** Data excerpts follows **

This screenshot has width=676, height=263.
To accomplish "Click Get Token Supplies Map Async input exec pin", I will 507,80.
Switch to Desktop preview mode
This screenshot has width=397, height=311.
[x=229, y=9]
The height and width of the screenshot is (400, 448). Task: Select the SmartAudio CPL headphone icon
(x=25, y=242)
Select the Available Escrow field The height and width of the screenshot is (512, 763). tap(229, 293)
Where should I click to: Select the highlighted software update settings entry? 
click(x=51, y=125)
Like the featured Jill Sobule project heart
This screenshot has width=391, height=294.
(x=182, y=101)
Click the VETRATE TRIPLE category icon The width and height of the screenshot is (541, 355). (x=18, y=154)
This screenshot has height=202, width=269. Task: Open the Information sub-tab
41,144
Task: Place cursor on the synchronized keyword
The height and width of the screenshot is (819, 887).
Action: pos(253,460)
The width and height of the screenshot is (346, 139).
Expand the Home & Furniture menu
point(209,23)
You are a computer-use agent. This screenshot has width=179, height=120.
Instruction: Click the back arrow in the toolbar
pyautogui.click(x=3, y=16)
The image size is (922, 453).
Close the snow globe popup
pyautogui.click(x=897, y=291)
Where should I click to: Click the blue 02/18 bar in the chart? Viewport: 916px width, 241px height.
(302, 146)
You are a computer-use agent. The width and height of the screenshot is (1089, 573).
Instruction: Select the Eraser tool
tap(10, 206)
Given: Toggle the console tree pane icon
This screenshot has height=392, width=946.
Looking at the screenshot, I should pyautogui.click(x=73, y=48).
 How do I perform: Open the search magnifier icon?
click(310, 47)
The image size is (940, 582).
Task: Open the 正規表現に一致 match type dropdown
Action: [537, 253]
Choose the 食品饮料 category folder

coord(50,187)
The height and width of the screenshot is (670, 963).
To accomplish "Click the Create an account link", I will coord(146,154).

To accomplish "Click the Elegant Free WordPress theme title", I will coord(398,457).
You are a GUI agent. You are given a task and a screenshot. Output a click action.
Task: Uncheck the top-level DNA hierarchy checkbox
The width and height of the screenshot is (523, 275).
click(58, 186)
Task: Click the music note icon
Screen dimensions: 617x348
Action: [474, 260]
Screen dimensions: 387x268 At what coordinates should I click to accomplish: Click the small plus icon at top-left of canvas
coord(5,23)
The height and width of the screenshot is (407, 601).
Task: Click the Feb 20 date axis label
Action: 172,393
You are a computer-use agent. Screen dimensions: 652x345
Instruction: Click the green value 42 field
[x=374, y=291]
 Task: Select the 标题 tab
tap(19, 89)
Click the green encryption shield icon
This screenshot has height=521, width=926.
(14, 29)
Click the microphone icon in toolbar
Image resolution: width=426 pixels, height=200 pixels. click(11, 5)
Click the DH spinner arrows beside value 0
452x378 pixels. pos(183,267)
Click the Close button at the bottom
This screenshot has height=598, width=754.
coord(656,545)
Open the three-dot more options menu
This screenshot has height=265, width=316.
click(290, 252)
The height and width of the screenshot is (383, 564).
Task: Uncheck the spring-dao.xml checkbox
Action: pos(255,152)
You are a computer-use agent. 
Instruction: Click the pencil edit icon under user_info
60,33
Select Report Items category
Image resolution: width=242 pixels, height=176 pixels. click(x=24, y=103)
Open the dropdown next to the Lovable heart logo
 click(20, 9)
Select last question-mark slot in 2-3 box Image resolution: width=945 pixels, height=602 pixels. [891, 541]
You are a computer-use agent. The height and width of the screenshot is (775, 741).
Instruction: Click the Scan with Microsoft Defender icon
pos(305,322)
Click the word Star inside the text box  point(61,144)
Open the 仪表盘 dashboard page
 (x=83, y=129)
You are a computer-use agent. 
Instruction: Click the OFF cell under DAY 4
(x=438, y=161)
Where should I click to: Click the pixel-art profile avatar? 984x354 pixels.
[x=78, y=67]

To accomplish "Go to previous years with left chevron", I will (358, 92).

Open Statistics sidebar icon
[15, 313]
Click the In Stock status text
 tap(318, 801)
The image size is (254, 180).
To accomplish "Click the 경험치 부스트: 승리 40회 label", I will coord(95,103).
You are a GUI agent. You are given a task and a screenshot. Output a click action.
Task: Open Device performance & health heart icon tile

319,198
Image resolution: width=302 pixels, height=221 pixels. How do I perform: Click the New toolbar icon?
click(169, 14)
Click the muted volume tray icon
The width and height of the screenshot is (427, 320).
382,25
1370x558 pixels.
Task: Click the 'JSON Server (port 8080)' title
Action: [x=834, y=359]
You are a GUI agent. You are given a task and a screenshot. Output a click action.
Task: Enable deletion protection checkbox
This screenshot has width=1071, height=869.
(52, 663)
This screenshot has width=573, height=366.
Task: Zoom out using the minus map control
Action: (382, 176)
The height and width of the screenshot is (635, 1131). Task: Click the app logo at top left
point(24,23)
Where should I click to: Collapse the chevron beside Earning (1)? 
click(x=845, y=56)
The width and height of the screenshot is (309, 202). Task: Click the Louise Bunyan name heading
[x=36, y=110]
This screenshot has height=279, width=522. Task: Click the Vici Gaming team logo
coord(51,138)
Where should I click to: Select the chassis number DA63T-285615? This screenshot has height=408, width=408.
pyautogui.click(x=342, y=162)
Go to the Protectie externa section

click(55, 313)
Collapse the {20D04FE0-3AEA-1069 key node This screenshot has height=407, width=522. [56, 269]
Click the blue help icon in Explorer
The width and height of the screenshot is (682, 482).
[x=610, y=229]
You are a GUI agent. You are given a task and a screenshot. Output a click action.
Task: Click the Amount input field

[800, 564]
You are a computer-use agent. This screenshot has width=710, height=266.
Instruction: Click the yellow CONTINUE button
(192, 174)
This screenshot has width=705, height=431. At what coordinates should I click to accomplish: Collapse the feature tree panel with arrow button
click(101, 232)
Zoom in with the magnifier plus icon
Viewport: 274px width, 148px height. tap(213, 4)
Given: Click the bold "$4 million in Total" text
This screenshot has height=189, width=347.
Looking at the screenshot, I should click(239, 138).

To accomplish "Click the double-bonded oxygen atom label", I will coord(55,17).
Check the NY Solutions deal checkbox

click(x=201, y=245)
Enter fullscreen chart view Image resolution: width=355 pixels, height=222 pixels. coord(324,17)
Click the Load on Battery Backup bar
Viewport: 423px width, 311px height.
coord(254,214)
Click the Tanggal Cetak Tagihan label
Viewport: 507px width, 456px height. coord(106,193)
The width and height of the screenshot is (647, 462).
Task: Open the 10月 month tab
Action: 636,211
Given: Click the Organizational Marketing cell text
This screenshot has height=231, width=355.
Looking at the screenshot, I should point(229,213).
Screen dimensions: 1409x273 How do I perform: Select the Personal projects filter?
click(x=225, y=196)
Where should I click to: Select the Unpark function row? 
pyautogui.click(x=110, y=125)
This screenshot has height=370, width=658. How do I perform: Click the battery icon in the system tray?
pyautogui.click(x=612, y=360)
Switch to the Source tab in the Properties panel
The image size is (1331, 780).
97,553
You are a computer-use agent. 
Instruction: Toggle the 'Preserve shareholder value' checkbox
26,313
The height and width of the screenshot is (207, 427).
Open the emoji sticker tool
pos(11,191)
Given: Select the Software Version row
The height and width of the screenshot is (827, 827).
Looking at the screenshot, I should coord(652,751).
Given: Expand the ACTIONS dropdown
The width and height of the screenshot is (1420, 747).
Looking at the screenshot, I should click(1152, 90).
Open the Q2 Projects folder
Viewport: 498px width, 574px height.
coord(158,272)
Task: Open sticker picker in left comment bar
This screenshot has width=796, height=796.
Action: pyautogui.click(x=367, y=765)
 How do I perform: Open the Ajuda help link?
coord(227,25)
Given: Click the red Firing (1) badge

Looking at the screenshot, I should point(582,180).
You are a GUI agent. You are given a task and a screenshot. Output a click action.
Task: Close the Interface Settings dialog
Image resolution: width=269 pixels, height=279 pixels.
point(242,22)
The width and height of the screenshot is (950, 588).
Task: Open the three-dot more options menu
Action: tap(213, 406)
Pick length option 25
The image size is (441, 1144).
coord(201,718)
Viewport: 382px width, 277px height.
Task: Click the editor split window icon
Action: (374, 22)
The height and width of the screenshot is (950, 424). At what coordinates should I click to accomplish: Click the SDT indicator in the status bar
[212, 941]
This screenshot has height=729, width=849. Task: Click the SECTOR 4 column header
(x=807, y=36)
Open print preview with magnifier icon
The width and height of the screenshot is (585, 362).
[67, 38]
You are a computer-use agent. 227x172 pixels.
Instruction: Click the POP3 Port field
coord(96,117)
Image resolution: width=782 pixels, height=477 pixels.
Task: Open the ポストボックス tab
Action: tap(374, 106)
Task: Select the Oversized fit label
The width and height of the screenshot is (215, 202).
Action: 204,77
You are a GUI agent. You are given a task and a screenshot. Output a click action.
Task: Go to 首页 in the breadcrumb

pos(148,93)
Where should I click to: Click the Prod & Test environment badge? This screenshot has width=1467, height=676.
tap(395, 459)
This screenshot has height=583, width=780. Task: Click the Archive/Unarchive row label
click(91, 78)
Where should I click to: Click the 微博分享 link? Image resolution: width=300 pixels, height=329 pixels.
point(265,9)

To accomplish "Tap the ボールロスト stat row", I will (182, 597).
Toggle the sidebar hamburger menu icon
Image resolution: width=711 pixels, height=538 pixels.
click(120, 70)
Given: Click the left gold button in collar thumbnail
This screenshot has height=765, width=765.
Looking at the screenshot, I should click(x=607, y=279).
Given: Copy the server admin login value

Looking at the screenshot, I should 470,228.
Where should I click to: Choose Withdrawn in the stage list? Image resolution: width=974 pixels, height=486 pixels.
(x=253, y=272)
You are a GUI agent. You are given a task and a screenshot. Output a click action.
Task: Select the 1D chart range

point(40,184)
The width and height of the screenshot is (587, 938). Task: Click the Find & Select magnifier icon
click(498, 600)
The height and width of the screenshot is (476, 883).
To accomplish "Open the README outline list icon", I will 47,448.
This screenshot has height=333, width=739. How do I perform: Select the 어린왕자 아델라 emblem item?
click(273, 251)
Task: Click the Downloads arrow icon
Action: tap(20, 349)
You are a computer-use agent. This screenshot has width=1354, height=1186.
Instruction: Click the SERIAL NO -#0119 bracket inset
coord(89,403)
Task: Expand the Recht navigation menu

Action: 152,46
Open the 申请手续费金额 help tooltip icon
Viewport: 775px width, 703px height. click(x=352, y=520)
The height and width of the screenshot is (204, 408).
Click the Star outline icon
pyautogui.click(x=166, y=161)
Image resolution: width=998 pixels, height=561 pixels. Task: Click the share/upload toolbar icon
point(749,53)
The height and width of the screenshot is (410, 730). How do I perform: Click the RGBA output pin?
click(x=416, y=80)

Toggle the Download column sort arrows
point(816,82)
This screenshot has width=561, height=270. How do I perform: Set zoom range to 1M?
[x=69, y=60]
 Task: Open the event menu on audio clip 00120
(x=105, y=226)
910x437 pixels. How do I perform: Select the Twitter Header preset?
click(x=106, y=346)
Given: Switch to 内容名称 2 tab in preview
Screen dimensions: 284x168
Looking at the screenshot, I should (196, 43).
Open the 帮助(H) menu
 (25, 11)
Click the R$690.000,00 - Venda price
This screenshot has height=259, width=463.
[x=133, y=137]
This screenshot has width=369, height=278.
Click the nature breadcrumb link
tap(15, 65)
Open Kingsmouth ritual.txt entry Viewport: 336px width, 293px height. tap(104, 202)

** End of Data excerpts **

> _Work instruction_: Return each line of the data above that includes the word "computer".

> _Expected answer_:
You are a computer-use agent. This screenshot has width=179, height=120.
You are a computer-use agent. The width and height of the screenshot is (1089, 573).
You are a computer-use agent. Screen dimensions: 652x345
You are a computer-use agent. 
You are a computer-use agent. The height and width of the screenshot is (775, 741).
You are a computer-use agent. 
You are a computer-use agent. This screenshot has width=710, height=266.
You are a computer-use agent. 
You are a computer-use agent. 227x172 pixels.
You are a computer-use agent. This screenshot has width=1354, height=1186.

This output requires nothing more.